Content starts
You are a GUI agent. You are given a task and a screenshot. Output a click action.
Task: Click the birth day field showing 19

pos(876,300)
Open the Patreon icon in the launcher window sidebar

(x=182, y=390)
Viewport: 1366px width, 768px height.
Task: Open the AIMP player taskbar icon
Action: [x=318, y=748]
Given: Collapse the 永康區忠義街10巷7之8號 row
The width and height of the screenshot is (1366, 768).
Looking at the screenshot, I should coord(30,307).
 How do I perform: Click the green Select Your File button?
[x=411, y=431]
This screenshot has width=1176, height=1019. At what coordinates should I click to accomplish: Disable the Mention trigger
Content ends
| TASK TO CARRY OUT |
Reproduce the data exactly, character for character.

| COMPLETED EXERCISE |
You are a GUI agent. You are given a task and a screenshot. Output a click action.
Task: Click the birth day field showing 19

pos(876,300)
Open the Patreon icon in the launcher window sidebar

(x=182, y=390)
Viewport: 1366px width, 768px height.
Task: Open the AIMP player taskbar icon
Action: [x=318, y=748]
Given: Collapse the 永康區忠義街10巷7之8號 row
The width and height of the screenshot is (1366, 768).
Looking at the screenshot, I should coord(30,307).
 How do I perform: Click the green Select Your File button?
[x=411, y=431]
This screenshot has width=1176, height=1019. At what coordinates should I click to accomplish: Disable the Mention trigger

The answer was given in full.